Every new season is a good reason to unlearn some bad things and learn some good ones. Also I cannot help but recall the huge influence the Black Lives Matter movement had last spring and summer, and we should still be engaging! Certainly reading a single book doesn’t do a lot, but it is always a useful endeavour, particularly if it is very well-written!

Plus – and I think I always say this when I rec this book – the podcast the author did to accompany this book is just so good.

Wilding – Isabella Tree

Synopsis: Forced to accept that intensive farming on the heavy clay of their land at Knepp was economically unsustainable, Isabella Tree and her husband Charlie Burrell made a spectacular leap of faith: they decided to step back and let nature take over. Thanks to the introduction of free-roaming cattle, ponies, pigs and deer – proxies of the large animals that once roamed Britain – the 3,500 acre project has seen extraordinary increases in wildlife numbers and diversity in little over a decade.

I feel like just the cover of this book alone makes it a worthy read, but it seems something else entirely when you delve into it. It is, naturally, about farming and etc, but a bit more than vague plant knowledge, it’s about the author’s experimental conservation project in her country farm.

Biodiversity loss is such a massive and yet relatively little discussed environmental issue that I think this book would do a wonderful job of telling us more about it. Plus I think reading about large scale projects like this one might make me more inclined to giving keep-plants-alive another go!

Everything I Know About Love – Dolly Alderton

Synopsis: Award-winning journalist Dolly Alderton survived her twenties (just about) and in Everything I Know About Love, she gives an unflinching account of the bad dates and squalid flat-shares, the heartaches and humiliations, and most importantly, the unbreakable female friendships that helped her to hold it all together.

This book dips in and out of the author’s experiences with and feelings about love, from childhood to her current thirties.
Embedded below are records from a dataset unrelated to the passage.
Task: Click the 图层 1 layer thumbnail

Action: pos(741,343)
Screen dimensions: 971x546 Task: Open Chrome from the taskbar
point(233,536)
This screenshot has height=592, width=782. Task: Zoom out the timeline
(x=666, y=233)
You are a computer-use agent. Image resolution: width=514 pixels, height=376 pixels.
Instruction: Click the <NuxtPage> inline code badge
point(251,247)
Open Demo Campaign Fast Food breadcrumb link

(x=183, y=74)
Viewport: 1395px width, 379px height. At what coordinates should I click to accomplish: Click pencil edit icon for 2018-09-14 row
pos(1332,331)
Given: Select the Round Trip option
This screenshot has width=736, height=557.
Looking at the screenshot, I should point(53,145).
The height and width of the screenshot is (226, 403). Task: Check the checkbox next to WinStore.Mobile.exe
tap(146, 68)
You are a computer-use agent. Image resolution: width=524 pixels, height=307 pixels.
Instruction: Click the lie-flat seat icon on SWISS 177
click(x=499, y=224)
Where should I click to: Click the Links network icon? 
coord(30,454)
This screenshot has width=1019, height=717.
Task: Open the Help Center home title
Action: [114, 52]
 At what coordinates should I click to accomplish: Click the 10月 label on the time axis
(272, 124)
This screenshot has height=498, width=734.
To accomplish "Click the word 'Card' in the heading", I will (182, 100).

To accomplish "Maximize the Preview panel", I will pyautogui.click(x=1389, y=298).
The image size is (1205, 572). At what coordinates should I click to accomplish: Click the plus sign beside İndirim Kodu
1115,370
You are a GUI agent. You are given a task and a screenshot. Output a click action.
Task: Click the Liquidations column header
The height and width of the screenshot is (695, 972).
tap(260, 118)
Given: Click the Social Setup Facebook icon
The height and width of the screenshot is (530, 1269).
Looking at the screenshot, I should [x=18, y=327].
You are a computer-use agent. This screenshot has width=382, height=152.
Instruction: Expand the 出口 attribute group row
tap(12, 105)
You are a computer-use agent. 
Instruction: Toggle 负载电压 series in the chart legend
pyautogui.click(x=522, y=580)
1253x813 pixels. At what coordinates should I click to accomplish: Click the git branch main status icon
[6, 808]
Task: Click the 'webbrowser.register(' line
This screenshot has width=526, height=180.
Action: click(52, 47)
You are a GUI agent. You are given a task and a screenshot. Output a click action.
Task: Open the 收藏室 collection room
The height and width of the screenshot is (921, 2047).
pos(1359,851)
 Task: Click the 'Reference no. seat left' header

In a time of year where we’re so focused on growth, this seems like such a suitable read, particularly when it is doubly about convincing you to stop having existential crises every birthday. Plus, there are the author’s favourite recipes interspersed through the chapters, and idk about anyone else, but I’m always in a baking mood when the weather gets nice.

I actually listened to the audiobook rather than reading the print copy and I have to say it was such a good idea. The author was a familiar voice anyway from The High/Low podcast, and the affable tone that accompanies the whole book really makes it a comforting listen.

Clearly I am in some kind of non-fiction mood, with these books! I do think though, that I feel more inclined to a bit more intensive reading projects than I have recently. Plus, books that teach you something tangible absolutely have those spring vibes ™ imo.

What books do you think are ‘spring reads’?